____ RECORD EXCERPTS

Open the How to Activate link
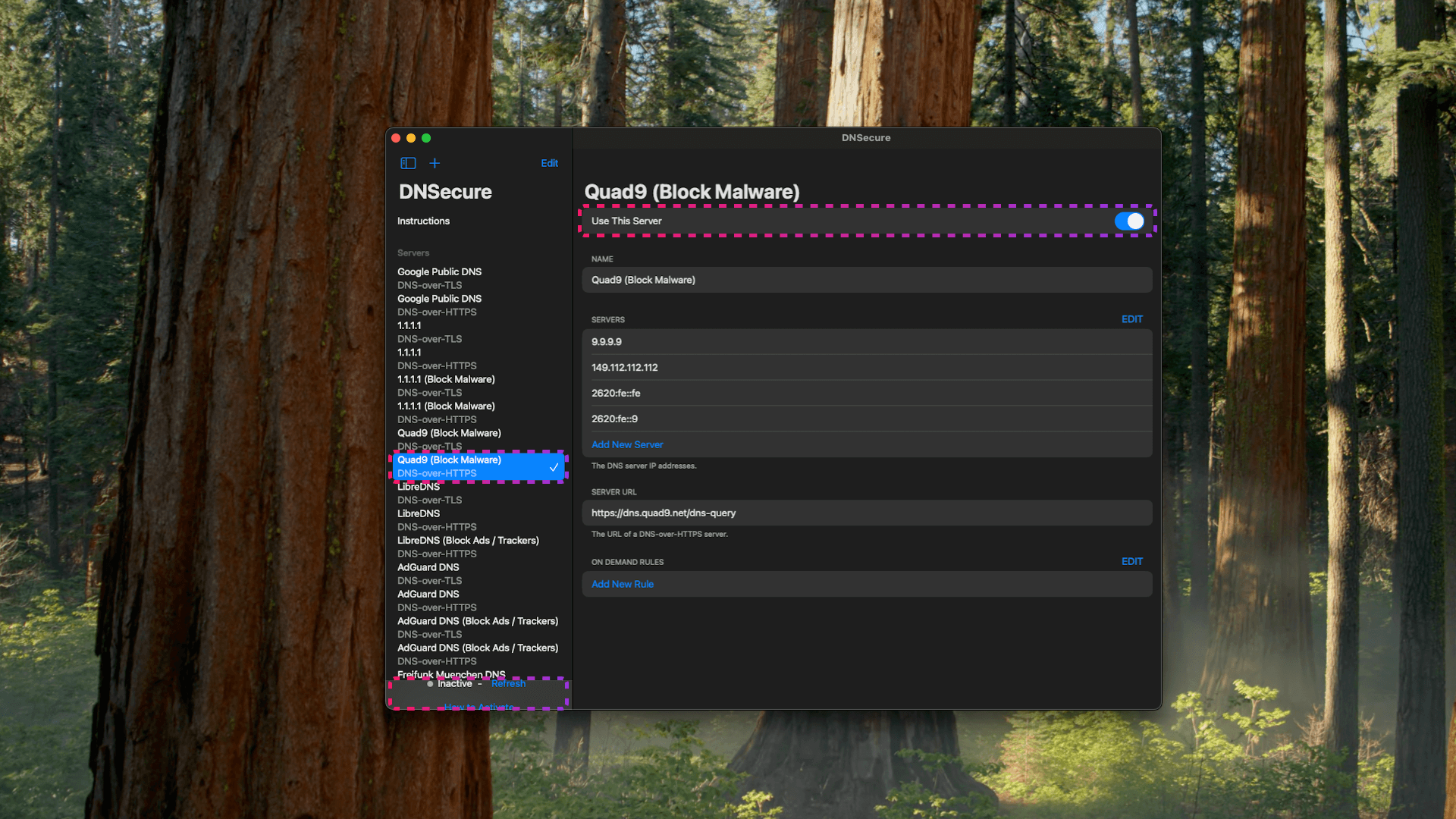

________
____ RECORD EXCERPTS

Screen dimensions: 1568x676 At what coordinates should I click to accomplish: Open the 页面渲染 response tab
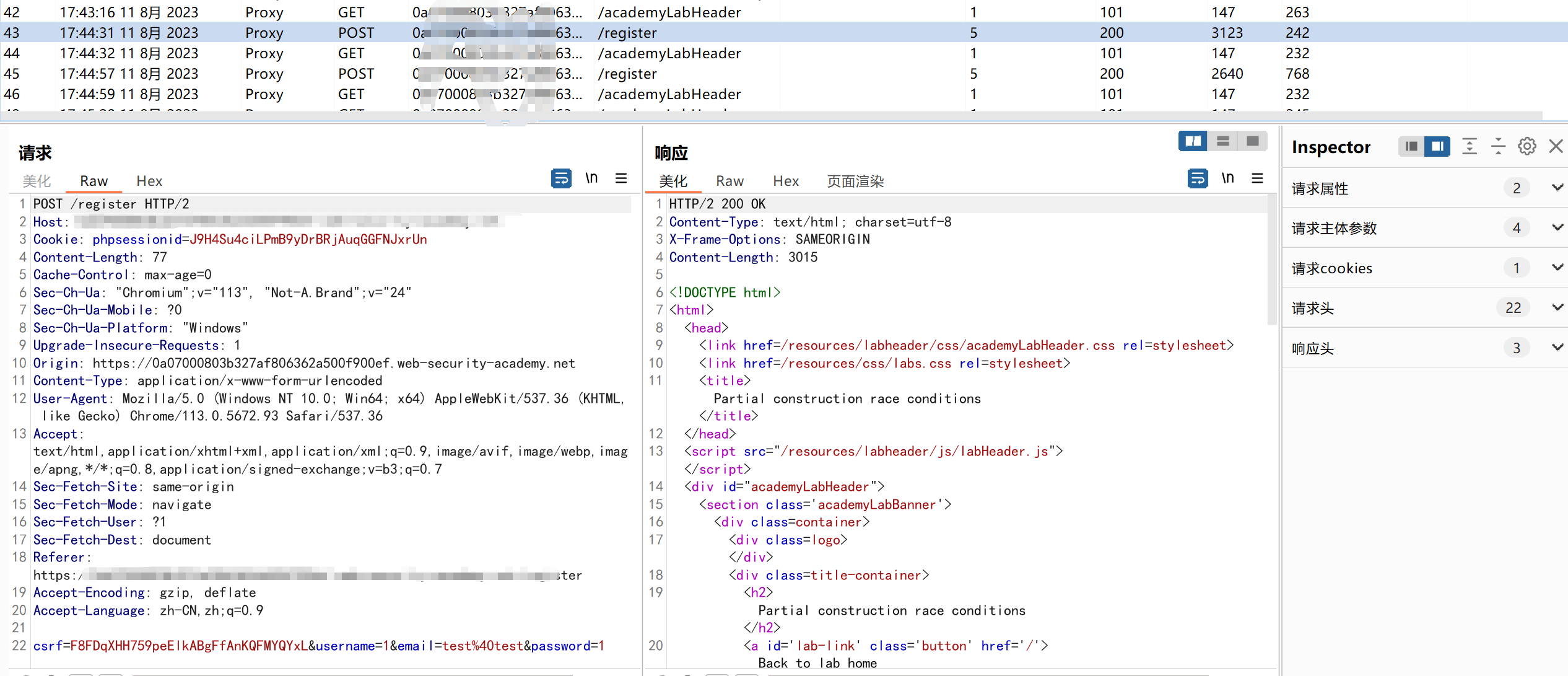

________
____ RECORD EXCERPTS

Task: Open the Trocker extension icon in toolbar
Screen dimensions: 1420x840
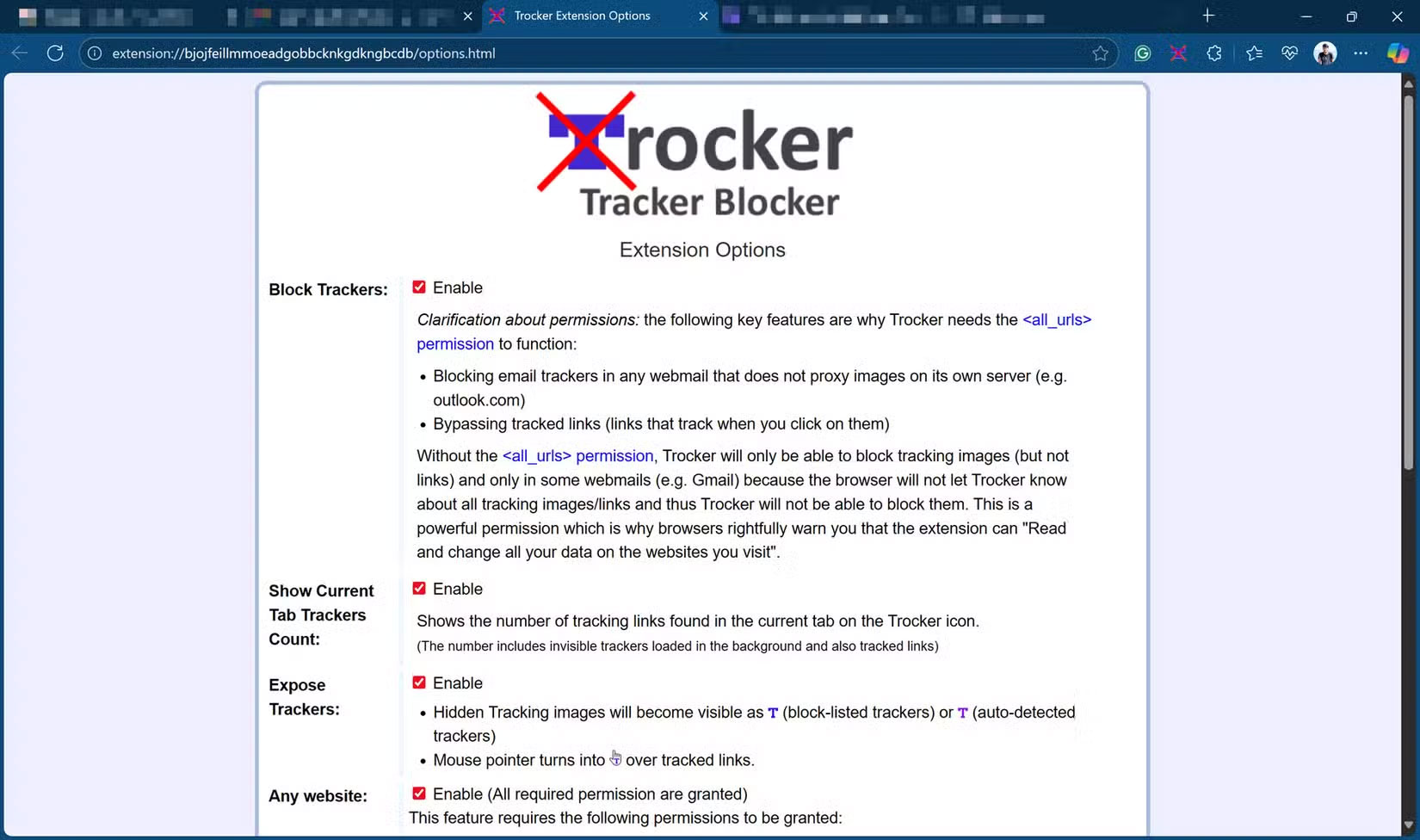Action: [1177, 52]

________

_PROBLEM TO WORK ON:_ Scan the entries above for the word "Open", then copy every line in which it occurs.

_SOLUTION FOR THIS PROBLEM:_
Open the How to Activate link
Screen dimensions: 1568x676 At what coordinates should I click to accomplish: Open the 页面渲染 response tab
Task: Open the Trocker extension icon in toolbar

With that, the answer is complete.